Li Gang, Zrimec Jan, Ji Boyang, Geng Jun, Larsbrink Johan, Zelezniak Aleksej, Nielsen Jens, Engqvist Martin Km
Department of Biology and Biological Engineering, Chalmers University of Technology, Gothenburg, Sweden.
Novo Nordisk Foundation Center for Biosustainability, Technical University of Denmark, Kgs. Lyngby, Denmark.
Bioinform Biol Insights. 2021 Jun 27;15:11779322211020315. doi: 10.1177/11779322211020315. eCollection 2021.

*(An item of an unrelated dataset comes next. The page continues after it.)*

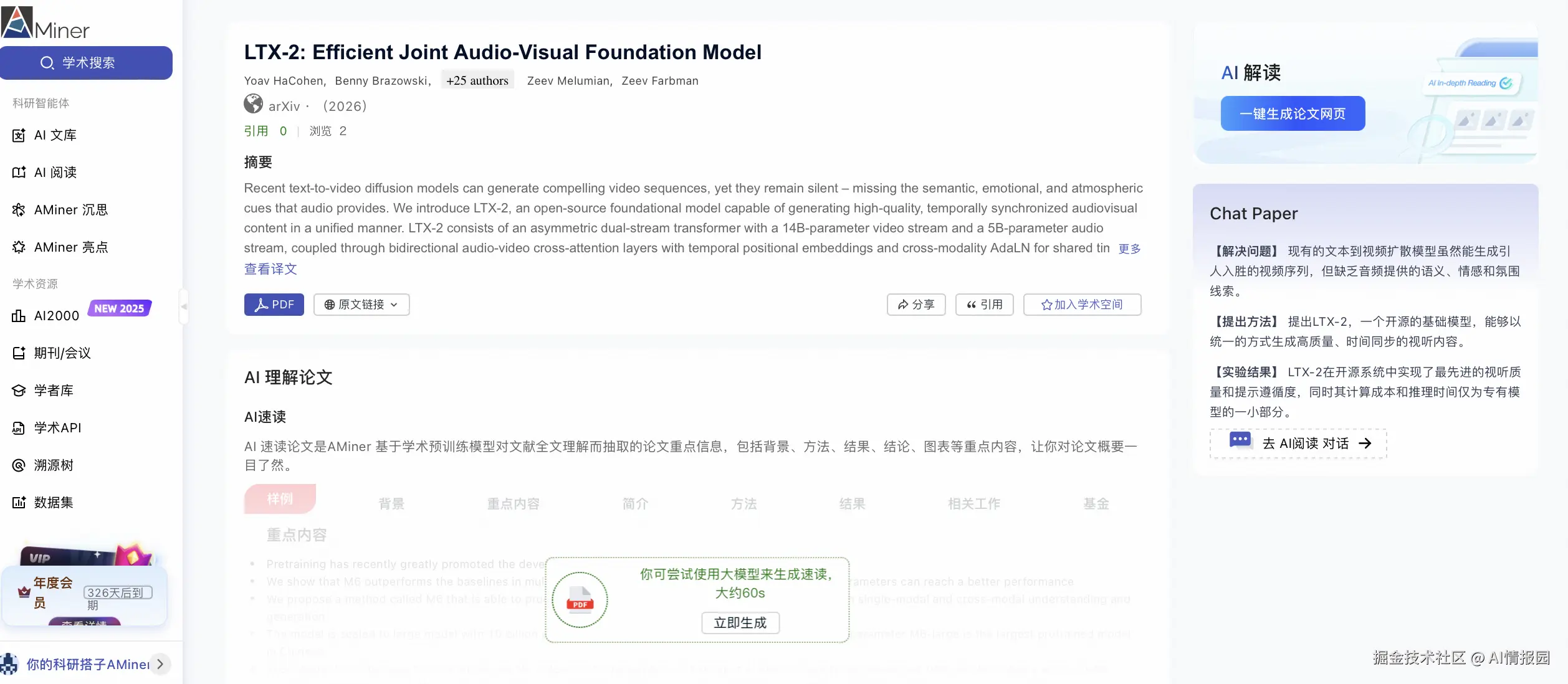Screen dimensions: 1568x684
Task: Click the 一键生成论文网页 button
Action: pos(1293,113)
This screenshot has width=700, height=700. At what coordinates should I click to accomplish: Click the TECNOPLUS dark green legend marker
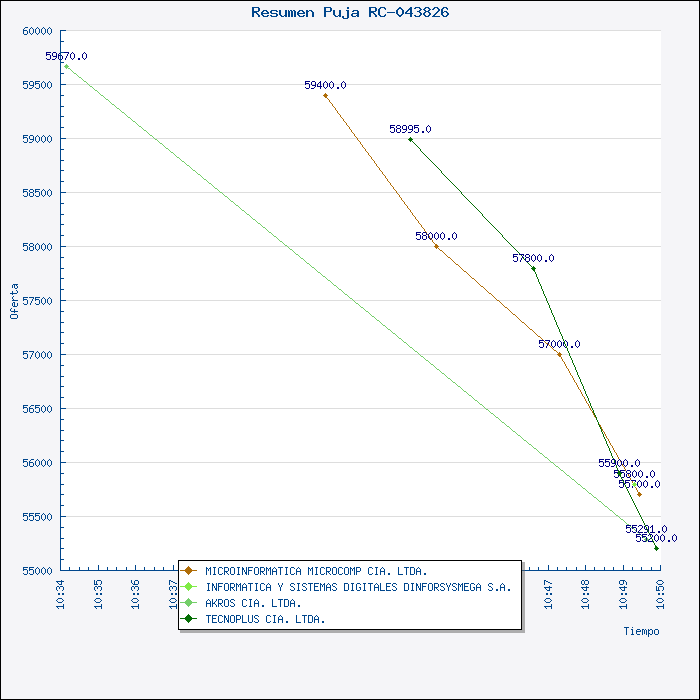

A challenge in developing machine learning regression models is that it is difficult to know whether maximal performance has been reached on the test dataset, or whether further model improvement is possible. In biology, this problem is particularly pronounced as sample labels (response variables) are typically obtained through experiments and therefore have experiment noise associated with them. Such label noise puts a fundamental limit to the metrics of performance attainable by regression models on the test dataset.
We address this challenge by deriving an expected upper bound for the coefficient of determination ( ) for regression models when tested on the holdout dataset. This upper bound depends only on the noise associated with the response variable in a dataset as well as its variance. The upper bound estimate was validated via Monte Carlo simulations and then used as a tool to bootstrap performance of regression models trained on biological datasets, including protein sequence data, transcriptomic data, and genomic data.
The new method for estimating upper bounds for model performance on test data should aid researchers in developing ML regression models that reach their maximum potential. Although we study biological datasets in this work, the new upper bound estimates will hold true for regression models from any research field or application area where response variables have associated noise.
开发机器学习回归模型面临的一个挑战是,很难知道在测试数据集上是否已达到最大性能,或者是否有可能进一步改进模型。在生物学中,这个问题尤为突出,因为样本标签(响应变量)通常是通过实验获得的,因此与之相关存在实验噪声。这种标签噪声对回归模型在测试数据集上可达到的性能指标构成了根本限制。
我们通过推导回归模型在留出数据集上进行测试时决定系数( )的预期上限来应对这一挑战。这个上限仅取决于数据集中与响应变量相关的噪声及其方差。通过蒙特卡洛模拟验证了上限估计,然后将其用作引导在生物数据集(包括蛋白质序列数据、转录组数据和基因组数据)上训练的回归模型性能的工具。
用于估计测试数据上模型性能上限的新方法应有助于研究人员开发出发挥最大潜力的机器学习回归模型。尽管我们在这项工作中研究生物数据集,但新的上限估计对于来自任何研究领域或应用领域、其响应变量存在相关噪声的回归模型都将成立。